Stored data entries:
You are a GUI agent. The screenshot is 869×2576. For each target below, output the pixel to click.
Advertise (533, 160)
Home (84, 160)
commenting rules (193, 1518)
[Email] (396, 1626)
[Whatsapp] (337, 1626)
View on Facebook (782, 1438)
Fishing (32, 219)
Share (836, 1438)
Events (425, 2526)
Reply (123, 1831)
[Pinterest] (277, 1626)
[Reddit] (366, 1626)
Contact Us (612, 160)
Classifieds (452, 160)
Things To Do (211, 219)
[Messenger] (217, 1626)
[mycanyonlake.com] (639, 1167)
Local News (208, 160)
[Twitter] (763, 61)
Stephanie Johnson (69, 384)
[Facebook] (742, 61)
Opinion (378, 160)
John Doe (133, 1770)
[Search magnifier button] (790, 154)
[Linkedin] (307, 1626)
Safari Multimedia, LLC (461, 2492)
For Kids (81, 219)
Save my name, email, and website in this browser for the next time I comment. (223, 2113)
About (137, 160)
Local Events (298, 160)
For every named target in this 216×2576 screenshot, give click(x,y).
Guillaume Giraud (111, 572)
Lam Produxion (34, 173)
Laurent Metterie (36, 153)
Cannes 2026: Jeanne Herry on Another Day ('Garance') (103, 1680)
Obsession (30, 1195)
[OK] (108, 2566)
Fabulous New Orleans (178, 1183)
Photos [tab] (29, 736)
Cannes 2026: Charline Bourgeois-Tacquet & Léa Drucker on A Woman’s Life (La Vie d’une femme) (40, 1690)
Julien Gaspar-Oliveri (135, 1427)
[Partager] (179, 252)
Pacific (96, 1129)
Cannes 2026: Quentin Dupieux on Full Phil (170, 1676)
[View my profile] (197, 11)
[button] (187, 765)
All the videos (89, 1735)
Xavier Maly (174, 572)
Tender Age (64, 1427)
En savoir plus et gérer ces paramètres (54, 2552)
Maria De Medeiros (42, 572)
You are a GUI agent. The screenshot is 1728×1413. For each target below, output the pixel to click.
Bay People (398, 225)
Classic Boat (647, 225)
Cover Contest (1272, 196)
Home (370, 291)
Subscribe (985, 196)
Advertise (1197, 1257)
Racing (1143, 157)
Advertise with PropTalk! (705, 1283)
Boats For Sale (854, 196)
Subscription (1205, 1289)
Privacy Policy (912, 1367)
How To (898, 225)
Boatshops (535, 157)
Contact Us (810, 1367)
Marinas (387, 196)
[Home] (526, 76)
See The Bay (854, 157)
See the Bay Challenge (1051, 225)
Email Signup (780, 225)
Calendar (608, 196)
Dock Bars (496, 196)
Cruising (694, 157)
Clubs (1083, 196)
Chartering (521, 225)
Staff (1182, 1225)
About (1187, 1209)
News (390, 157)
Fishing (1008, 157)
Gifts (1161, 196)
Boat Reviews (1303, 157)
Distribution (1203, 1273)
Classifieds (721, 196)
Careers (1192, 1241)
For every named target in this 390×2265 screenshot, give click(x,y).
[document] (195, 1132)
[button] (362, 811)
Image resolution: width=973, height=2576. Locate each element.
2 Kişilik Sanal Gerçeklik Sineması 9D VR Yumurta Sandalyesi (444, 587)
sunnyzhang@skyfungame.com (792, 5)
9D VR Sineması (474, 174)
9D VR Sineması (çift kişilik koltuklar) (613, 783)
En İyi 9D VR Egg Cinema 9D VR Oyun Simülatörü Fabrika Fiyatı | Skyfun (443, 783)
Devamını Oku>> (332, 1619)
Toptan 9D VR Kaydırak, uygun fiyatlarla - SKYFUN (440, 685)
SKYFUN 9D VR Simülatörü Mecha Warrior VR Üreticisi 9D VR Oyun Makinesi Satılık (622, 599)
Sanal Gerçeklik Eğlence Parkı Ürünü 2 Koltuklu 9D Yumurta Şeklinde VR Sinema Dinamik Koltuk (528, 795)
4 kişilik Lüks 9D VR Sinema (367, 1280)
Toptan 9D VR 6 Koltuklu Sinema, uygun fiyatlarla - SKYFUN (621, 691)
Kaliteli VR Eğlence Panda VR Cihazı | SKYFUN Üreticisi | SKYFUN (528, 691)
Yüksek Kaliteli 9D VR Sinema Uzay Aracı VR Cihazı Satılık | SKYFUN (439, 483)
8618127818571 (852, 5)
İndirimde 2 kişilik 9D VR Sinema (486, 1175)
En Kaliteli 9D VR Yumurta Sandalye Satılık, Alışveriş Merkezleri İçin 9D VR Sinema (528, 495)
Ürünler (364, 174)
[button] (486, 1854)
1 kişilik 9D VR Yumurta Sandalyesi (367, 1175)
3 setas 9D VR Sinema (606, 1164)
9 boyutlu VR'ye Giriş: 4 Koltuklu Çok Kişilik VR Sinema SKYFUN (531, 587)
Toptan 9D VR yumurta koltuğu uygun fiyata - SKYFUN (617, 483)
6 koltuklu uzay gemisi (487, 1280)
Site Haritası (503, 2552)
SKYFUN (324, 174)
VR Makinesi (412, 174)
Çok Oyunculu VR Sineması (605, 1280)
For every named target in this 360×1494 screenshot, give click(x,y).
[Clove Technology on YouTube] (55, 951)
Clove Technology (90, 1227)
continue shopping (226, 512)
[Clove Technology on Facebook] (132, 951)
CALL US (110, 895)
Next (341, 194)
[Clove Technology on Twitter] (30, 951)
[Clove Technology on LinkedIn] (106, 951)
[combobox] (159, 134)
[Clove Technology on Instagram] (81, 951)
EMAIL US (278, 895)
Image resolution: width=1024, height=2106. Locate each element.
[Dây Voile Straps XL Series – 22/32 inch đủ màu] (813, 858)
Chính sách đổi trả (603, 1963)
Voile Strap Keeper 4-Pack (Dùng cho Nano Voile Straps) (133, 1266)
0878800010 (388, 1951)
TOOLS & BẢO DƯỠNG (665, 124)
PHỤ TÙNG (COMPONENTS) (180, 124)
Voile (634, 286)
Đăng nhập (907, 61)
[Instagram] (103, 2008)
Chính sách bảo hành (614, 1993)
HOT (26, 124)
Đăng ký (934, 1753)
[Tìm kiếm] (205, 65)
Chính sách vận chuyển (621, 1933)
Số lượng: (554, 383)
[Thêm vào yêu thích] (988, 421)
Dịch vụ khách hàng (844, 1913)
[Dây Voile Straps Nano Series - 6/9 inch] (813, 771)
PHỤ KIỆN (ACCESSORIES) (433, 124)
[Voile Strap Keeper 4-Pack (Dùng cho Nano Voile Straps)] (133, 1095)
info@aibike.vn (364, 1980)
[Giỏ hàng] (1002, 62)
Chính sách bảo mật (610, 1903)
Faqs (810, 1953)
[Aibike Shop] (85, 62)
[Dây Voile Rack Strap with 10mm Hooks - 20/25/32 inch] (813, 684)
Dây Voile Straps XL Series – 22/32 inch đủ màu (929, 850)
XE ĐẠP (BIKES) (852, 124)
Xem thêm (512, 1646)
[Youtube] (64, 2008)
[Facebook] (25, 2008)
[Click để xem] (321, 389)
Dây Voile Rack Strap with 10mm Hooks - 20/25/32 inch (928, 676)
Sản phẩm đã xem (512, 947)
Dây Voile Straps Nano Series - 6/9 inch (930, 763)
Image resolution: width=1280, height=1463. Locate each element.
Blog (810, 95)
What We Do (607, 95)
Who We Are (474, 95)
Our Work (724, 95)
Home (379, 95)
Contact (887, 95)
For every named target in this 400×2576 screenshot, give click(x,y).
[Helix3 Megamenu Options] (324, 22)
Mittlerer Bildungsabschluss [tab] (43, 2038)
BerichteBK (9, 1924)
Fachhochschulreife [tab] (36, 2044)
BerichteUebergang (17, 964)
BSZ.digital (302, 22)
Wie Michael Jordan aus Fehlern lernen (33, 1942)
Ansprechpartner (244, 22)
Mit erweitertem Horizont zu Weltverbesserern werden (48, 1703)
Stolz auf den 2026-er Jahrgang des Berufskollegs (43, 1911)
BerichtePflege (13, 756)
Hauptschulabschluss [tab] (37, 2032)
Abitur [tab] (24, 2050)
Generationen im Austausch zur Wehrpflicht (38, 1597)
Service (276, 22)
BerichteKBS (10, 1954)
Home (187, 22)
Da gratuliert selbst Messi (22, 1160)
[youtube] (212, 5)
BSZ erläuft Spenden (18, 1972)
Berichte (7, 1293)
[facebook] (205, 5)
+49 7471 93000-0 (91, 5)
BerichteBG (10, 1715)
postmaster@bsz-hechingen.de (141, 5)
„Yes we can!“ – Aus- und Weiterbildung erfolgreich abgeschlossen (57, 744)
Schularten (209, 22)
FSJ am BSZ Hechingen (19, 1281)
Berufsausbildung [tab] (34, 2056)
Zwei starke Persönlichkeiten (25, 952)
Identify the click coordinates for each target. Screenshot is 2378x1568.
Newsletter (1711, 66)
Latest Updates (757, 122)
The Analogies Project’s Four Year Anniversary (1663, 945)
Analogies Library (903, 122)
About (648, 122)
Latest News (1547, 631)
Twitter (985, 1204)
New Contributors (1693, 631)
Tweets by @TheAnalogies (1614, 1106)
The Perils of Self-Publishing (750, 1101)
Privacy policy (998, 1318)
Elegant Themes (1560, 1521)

> _WHAT YOU HAVE TO DO_
Your answer must consist solely of the lines above between the line holding "En savoir plus" and the line holding "Image resolution: width=973, height=2576.", inclusive, copied exactly.

> _WRITTEN ANSWER_
En savoir plus et gérer ces paramètres (54, 2552)
Maria De Medeiros (42, 572)
You are a GUI agent. The screenshot is 1728×1413. For each target below, output the pixel to click.
Bay People (398, 225)
Classic Boat (647, 225)
Cover Contest (1272, 196)
Home (370, 291)
Subscribe (985, 196)
Advertise (1197, 1257)
Racing (1143, 157)
Advertise with PropTalk! (705, 1283)
Boats For Sale (854, 196)
Subscription (1205, 1289)
Privacy Policy (912, 1367)
How To (898, 225)
Boatshops (535, 157)
Contact Us (810, 1367)
Marinas (387, 196)
[Home] (526, 76)
See The Bay (854, 157)
See the Bay Challenge (1051, 225)
Email Signup (780, 225)
Calendar (608, 196)
Dock Bars (496, 196)
Cruising (694, 157)
Clubs (1083, 196)
Chartering (521, 225)
Staff (1182, 1225)
About (1187, 1209)
News (390, 157)
Fishing (1008, 157)
Gifts (1161, 196)
Boat Reviews (1303, 157)
Distribution (1203, 1273)
Classifieds (721, 196)
Careers (1192, 1241)
For every named target in this 390×2265 screenshot, give click(x,y).
[document] (195, 1132)
[button] (362, 811)
Image resolution: width=973, height=2576. Locate each element.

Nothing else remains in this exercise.